Instructions for the task: Please pull out every line in the items below that contains the word "Open". Only lines where the capitalization matches count.

Data shown:
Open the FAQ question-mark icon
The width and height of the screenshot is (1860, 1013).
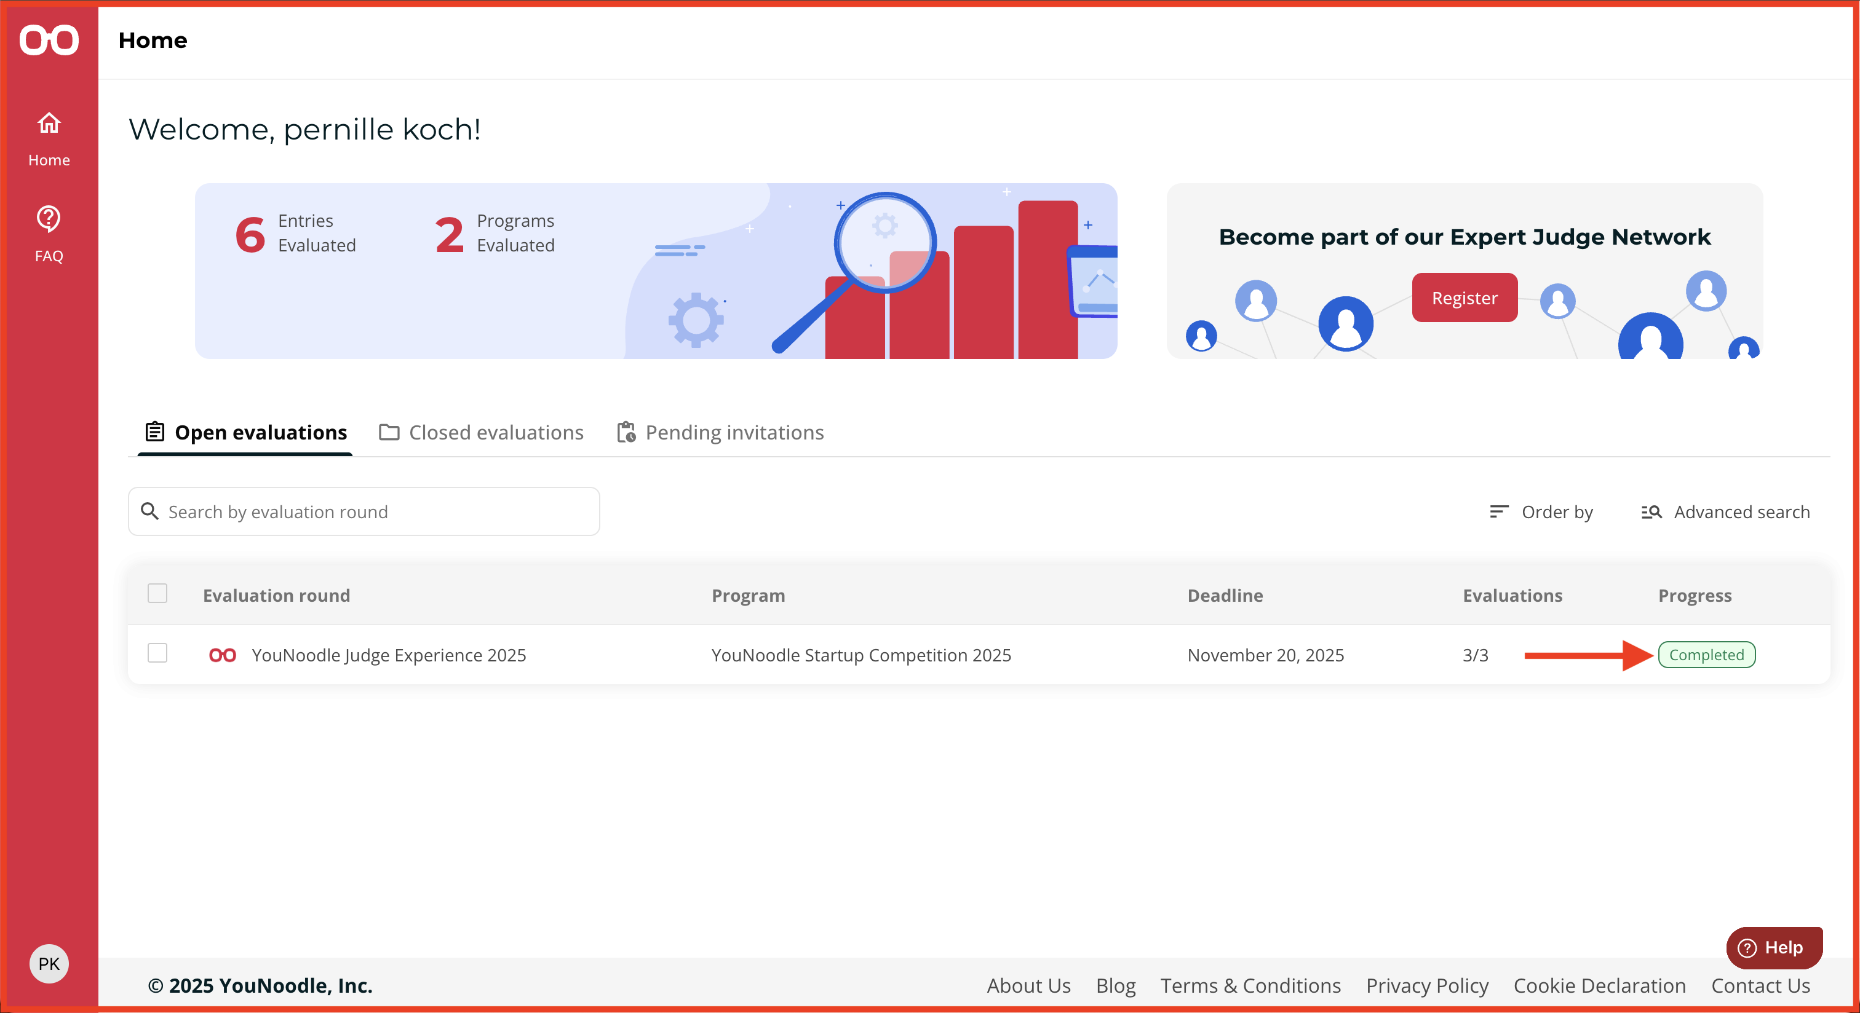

--

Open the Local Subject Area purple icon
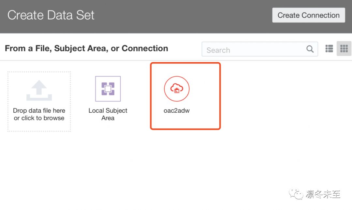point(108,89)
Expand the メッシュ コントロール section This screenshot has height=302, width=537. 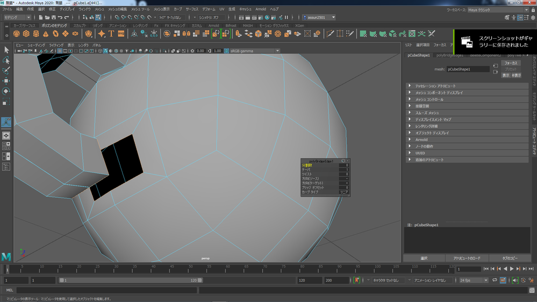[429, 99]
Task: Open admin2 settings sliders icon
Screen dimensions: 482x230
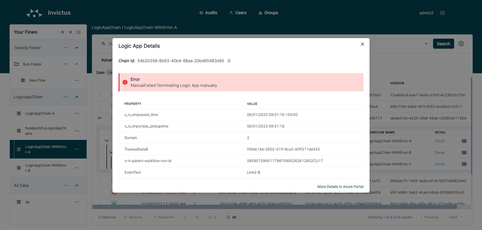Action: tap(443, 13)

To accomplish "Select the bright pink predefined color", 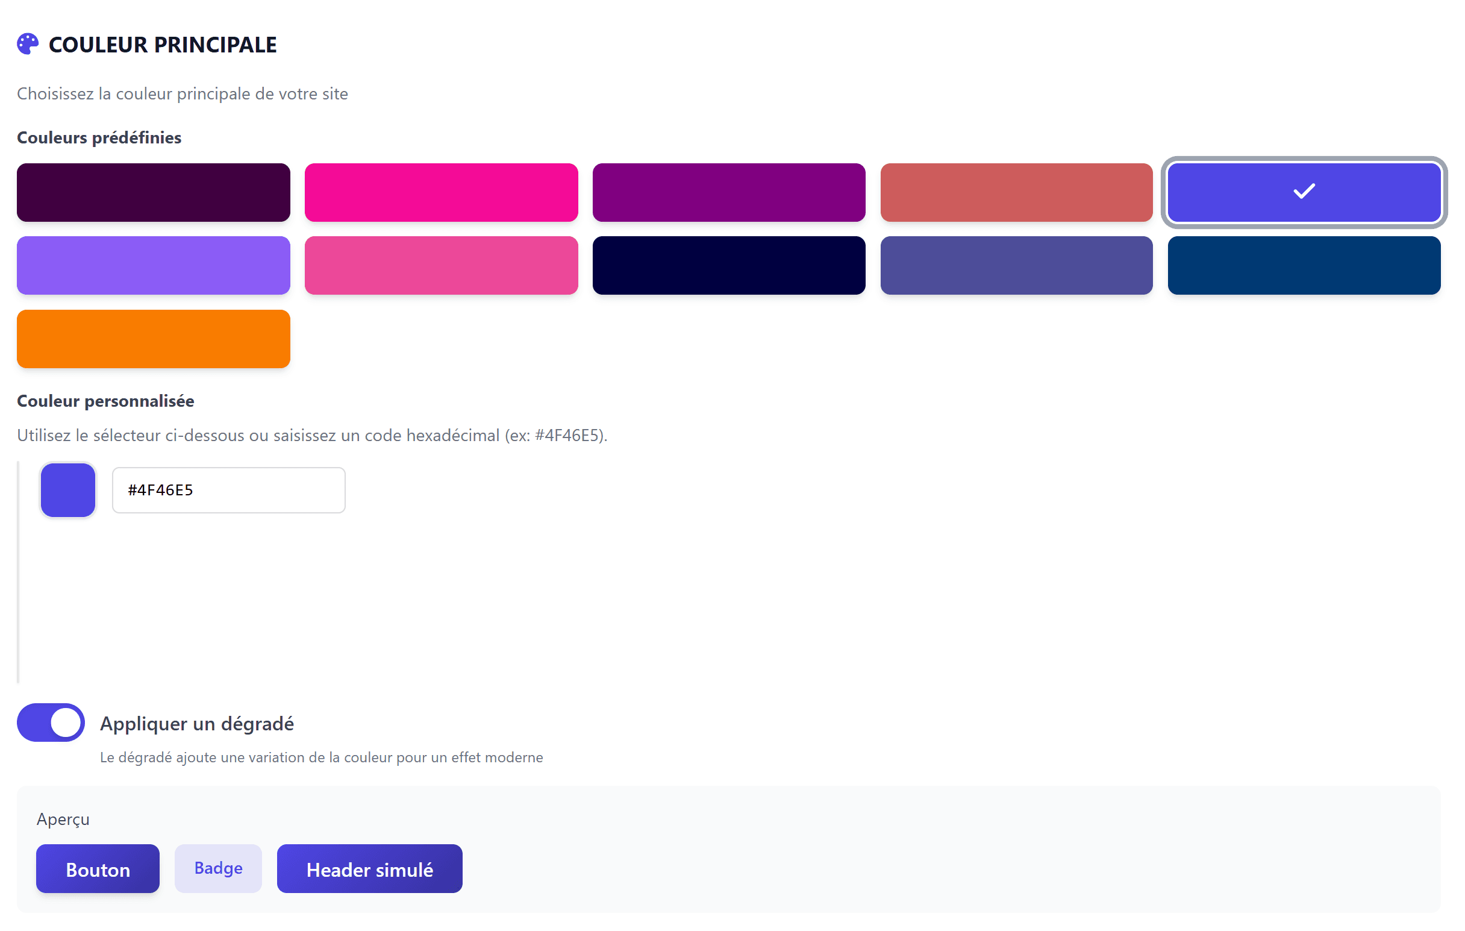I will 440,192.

Correct response:
Open the FAQ question-mark icon
Open the Local Subject Area purple icon
Task: Open admin2 settings sliders icon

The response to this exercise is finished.